§ **Document passage**
NAK Neuer Aachener Kunstverein

Billy Childish + Matthias Dornfeld

28 Sep - 02 Nov 2014

Exhibition view
BILLY CHILDISH, MATTHIAS DORNFELD
Paintings Sweet Paintings
28 September — 2 November 2014

The NAK. Neuer Aachener Kunstverein is pleased to present the exhibition Paintings Sweet Paintings by artists Billy Childish and Matthias Dornfeld.

In the idiosyncratic nature of their painting, the artistic positions of Billy Childish and Matthias Dornfeld can be read as current examples of the “revitalization of the mythic belief in ‘painting,’”[1] as Isabelle Graw briefly described in 2011. Their works are conspicuously marked by a persistent lack of concern for recent painting’s major antagonisms, which traditionally arise from the varying approaches of discursive-contextual and subjective-authentic painting. In such a context, however, it would be an oversimplification to classify the works of both artists here based solely on their prevailing choice of classical genres or apparent references to the formal canon of the early modernist period. Much more important, by contrast, is their taking of a positively unaffected stance toward the theoretical and practical deconstructions of the medium of painting to the benefit of a compelling affirmation of their own painting principle. Only in the context of this background do their works ultimately take on an idiosyncratic character that constantly oscillates between well-known familiarity and anachronistic outlandishness, decorative aesthetic and existential earnestness, or artistic traditionalism and artistic outsider-ness.

Continuing in this vein, Berlin artist Matthias Dornfeld presents in the exhibition Paintings Sweet Paintings a selection of works that can be read—not least because of their overarching motifs, the different time periods in which they were created, and their spatial arrangement—as a loose genealogy of their longtime preoccupation with the realm of female portraiture. Dornfeld’s paintings not only operate in the tradition of classical pictorial genres but his works—whose mask-like quality not infrequently recalls the paintings of Jawlensky—often also generate a visual aesthetic characteristic of earlier approaches to naïve expressive painting. Yet, although his pictures initially convey this kind of expressive impression, Dornfeld’s works ultimately demonstrate that they are more acutely ensconced in the inventive pictorial strategies of analytical abstraction—ones reflecting painting’s genuine methods. In creating his works, he employs a process of continual layering and overpainting as well as the use of complementary colors and an open-ended interplay between line, surface, and form. Dornfeld is less concerned with producing an expressive gesture in paint than he is with bringing forth a reality intrinsic to painting in which the borders between abstraction and figurative visual elements are productively blurred and achieve formal harmony. In connection to this very approach, what’s unique about Dornfeld’s portraits is therefore also never restricted to the supposedly recognizable physiognomy of the human, but always arises, in a consistent pictorial manner, out of the physiognomic structure of the images themselves.

§ **Tasks to complete**
#1 According to the exhibition text, why can Matthias Dornfeld's selection of works be read as a loose genealogy of his preoccupation with female portraiture?
#2 Copy word for word the passage of the exhibition text from "28 Sep - 02" to "and Matthias Dornfeld.".

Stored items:
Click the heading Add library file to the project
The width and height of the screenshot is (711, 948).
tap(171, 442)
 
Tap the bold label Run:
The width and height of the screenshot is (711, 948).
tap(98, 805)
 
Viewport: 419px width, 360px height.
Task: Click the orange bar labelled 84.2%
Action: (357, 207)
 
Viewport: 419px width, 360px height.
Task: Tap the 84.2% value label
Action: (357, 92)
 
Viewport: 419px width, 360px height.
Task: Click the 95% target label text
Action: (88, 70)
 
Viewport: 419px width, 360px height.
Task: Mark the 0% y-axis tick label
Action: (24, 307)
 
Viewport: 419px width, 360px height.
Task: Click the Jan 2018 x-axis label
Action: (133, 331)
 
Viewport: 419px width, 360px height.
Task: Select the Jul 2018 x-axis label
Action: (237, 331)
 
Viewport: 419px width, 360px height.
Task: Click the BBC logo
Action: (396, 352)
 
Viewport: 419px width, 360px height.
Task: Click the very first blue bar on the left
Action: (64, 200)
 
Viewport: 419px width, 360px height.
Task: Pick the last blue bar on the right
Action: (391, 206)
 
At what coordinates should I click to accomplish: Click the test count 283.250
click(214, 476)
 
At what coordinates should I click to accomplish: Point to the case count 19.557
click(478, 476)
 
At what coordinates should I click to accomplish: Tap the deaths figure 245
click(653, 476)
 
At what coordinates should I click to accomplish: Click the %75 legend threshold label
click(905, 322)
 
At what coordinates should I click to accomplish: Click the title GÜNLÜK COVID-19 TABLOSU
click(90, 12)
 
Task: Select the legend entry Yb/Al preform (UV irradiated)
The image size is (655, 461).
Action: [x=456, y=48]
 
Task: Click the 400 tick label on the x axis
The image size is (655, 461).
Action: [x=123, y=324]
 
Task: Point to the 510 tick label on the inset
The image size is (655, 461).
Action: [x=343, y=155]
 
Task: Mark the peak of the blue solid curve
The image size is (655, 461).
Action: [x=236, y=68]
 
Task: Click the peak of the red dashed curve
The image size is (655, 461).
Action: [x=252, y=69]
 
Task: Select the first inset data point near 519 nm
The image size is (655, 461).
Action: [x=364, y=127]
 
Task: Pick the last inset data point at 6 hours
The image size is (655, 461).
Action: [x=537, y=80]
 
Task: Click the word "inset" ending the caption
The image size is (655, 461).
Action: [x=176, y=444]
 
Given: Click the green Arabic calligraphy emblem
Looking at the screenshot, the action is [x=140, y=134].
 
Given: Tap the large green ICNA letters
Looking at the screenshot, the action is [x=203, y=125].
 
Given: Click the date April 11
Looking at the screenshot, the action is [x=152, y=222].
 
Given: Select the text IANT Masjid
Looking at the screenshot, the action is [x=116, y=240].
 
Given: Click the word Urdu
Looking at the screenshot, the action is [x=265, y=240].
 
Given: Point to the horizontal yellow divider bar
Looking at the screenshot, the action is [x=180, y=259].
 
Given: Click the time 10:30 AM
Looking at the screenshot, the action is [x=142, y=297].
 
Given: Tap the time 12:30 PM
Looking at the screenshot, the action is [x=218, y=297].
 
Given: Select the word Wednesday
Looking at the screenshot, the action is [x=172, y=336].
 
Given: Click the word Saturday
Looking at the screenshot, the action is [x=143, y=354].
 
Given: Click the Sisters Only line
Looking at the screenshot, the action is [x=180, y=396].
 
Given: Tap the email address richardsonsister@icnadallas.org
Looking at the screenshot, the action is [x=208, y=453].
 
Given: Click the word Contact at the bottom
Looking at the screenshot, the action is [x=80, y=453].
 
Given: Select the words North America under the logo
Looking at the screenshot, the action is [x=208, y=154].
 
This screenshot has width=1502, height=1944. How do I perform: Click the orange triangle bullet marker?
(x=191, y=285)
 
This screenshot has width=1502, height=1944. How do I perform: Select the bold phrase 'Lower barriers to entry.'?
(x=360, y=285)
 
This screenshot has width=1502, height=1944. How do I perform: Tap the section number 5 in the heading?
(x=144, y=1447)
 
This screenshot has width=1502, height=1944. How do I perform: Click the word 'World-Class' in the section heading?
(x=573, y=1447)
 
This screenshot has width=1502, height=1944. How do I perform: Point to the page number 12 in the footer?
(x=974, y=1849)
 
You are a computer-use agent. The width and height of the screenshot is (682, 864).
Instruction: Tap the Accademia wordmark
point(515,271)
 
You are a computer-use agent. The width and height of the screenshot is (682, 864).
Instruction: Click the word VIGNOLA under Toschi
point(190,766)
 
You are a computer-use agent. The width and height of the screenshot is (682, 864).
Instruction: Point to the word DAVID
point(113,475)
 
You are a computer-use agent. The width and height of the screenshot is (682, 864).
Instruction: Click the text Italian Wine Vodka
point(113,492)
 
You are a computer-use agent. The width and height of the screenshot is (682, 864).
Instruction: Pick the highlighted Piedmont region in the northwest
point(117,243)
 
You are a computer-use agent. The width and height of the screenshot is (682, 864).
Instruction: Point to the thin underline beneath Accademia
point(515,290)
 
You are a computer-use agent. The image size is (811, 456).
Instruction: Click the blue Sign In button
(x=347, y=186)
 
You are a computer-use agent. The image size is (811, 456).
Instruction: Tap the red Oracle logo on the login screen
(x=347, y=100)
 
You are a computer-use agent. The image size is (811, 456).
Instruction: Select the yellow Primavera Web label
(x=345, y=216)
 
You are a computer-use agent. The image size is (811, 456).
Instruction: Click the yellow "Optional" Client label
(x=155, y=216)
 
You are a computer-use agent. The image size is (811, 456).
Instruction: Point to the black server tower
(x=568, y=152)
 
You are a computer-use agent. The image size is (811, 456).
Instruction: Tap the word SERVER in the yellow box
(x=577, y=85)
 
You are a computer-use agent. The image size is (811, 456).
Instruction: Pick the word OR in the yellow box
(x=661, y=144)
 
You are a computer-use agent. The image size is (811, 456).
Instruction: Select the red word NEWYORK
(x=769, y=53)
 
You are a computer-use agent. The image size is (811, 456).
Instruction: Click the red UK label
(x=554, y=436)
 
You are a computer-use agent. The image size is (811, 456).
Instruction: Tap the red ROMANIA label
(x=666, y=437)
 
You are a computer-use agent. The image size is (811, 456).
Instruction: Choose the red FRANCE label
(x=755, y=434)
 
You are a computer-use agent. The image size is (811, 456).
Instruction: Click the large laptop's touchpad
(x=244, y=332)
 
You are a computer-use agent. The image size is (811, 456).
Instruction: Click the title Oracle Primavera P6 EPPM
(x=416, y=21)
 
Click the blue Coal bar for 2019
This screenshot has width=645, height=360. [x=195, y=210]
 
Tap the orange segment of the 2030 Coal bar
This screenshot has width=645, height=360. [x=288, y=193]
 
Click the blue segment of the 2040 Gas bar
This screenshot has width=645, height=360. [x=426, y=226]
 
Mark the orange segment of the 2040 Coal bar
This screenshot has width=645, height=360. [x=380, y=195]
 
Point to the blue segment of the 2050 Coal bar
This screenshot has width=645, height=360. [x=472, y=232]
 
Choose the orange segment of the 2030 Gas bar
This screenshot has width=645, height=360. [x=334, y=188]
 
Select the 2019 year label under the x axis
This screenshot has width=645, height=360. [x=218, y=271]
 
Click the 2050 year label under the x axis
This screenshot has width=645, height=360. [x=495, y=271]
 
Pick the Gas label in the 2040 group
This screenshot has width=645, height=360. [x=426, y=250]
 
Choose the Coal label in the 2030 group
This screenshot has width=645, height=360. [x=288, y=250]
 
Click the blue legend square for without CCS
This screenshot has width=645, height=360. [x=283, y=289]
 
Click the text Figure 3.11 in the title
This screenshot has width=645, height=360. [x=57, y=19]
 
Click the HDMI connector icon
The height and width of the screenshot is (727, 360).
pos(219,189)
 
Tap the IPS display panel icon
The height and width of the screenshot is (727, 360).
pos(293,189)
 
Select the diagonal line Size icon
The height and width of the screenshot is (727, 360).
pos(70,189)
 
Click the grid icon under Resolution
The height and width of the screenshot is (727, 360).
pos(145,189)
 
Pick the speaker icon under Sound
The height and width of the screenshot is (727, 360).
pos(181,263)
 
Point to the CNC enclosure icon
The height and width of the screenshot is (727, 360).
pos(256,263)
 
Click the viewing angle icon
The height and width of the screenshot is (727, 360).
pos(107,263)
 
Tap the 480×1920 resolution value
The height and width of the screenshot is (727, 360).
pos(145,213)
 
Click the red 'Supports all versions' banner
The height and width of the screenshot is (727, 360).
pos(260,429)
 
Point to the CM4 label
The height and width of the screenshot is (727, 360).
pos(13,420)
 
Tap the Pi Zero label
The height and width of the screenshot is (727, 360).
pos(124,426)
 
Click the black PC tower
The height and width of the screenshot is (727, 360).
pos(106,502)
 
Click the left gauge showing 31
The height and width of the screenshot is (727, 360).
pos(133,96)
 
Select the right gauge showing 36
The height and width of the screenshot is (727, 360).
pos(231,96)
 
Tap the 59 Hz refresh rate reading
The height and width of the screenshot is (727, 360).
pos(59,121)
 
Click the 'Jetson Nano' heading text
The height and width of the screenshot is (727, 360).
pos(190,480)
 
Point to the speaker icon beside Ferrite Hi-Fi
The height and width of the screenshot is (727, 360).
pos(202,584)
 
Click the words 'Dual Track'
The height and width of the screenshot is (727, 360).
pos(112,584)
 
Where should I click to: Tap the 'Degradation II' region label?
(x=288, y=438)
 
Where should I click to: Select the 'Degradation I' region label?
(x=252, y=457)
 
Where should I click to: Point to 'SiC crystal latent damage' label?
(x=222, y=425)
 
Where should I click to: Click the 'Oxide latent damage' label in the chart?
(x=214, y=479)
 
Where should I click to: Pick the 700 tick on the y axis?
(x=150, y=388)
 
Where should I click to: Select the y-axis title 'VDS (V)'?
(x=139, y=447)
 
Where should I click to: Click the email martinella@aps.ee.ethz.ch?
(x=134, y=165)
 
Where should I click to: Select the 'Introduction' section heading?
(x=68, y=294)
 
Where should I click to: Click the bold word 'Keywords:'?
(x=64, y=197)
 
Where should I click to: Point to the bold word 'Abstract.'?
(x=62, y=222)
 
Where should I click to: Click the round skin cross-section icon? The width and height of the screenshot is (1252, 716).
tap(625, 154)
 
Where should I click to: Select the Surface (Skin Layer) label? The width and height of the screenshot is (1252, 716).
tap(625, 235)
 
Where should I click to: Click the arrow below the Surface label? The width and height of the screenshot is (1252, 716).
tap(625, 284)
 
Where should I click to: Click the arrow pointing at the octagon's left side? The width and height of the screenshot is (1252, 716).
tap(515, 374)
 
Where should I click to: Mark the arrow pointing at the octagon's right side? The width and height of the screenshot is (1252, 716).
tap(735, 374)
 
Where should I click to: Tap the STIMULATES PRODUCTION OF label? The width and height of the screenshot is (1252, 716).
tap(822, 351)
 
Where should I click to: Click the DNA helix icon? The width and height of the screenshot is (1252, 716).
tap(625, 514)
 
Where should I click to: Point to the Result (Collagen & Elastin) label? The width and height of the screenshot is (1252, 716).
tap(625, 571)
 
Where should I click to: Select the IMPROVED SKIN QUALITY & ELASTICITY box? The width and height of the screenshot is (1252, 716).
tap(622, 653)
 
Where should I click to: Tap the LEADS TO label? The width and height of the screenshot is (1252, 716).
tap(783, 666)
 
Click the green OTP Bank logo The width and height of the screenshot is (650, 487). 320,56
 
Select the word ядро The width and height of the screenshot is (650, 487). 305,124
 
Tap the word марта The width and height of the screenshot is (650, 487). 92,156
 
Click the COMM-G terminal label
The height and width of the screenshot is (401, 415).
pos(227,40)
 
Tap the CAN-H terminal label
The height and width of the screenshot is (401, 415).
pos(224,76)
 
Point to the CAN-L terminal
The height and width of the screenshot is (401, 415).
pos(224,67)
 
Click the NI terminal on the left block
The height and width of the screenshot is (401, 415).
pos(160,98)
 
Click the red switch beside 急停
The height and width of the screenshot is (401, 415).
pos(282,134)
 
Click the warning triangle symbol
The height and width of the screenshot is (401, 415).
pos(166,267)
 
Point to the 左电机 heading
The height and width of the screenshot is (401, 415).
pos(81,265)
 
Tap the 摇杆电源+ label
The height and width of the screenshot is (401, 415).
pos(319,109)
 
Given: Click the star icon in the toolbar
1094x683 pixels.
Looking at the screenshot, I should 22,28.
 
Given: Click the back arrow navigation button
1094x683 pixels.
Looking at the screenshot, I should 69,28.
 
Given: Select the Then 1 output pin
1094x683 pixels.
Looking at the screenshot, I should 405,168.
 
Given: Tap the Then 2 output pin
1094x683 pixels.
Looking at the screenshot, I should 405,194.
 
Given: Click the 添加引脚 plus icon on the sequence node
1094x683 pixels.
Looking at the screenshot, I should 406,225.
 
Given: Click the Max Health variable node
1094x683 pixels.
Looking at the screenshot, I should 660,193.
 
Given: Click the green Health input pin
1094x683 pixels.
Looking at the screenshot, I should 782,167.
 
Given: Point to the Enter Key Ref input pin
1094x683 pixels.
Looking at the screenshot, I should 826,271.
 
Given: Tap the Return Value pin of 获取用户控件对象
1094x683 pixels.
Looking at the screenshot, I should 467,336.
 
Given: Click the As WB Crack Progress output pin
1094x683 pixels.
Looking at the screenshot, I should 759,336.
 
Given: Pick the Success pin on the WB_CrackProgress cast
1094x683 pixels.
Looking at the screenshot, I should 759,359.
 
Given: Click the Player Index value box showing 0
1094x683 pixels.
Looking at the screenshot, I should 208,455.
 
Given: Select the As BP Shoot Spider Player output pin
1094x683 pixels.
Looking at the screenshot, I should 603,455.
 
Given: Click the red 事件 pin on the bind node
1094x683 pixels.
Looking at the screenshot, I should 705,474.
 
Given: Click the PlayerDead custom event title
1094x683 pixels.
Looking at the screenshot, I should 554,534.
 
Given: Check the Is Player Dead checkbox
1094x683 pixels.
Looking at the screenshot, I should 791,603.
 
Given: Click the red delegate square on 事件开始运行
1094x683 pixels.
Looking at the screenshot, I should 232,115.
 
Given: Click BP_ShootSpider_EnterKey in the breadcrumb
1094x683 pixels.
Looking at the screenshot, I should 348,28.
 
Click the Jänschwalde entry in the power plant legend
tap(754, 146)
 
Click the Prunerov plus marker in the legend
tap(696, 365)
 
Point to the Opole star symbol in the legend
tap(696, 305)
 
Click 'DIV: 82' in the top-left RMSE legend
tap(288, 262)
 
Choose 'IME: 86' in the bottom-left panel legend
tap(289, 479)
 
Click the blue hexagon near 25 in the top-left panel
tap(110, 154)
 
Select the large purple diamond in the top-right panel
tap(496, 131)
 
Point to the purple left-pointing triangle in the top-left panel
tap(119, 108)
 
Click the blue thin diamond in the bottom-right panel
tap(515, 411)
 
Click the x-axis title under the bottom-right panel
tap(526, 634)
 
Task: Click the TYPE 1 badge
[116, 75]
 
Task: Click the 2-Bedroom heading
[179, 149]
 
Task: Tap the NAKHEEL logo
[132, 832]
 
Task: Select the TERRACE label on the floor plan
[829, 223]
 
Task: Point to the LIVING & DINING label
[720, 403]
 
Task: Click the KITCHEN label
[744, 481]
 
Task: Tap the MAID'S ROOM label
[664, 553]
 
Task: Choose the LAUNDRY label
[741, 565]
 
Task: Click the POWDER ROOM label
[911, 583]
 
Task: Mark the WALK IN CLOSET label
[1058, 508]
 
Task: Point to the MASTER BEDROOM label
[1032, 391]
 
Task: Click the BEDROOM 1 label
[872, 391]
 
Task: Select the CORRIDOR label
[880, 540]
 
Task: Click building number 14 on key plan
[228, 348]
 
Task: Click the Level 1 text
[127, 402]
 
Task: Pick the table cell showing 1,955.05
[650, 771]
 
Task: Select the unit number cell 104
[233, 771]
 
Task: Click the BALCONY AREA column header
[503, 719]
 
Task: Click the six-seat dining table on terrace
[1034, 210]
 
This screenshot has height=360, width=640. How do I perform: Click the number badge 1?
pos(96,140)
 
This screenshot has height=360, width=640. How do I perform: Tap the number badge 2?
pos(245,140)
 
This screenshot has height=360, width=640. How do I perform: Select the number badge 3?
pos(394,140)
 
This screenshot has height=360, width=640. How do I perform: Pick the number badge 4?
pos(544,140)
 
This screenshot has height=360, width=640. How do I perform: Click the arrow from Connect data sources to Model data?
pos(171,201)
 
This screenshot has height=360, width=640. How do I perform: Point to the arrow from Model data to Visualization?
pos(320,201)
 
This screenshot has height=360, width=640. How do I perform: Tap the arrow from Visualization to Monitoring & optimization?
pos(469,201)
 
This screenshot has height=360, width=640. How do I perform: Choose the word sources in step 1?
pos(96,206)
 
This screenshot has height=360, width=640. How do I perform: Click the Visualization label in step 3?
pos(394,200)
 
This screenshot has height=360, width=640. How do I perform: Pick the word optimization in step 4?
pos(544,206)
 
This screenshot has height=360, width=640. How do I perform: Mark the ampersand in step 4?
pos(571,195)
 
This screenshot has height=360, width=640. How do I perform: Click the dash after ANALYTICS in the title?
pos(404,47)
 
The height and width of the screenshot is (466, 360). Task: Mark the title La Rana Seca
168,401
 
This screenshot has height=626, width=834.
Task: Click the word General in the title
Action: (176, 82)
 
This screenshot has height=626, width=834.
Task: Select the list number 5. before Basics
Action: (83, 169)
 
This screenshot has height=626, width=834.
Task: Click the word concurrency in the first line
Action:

§ **Outputs in order**
#1 His selection can be read that way because of the works' overarching motifs, the different time periods in which they were created, and their spatial arrangement in the exhibition.

#2
28 Sep - 02 Nov 2014

Exhibition view
BILLY CHILDISH, MATTHIAS DORNFELD
Paintings Sweet Paintings
28 September — 2 November 2014

The NAK. Neuer Aachener Kunstverein is pleased to present the exhibition Paintings Sweet Paintings by artists Billy Childish and Matthias Dornfeld.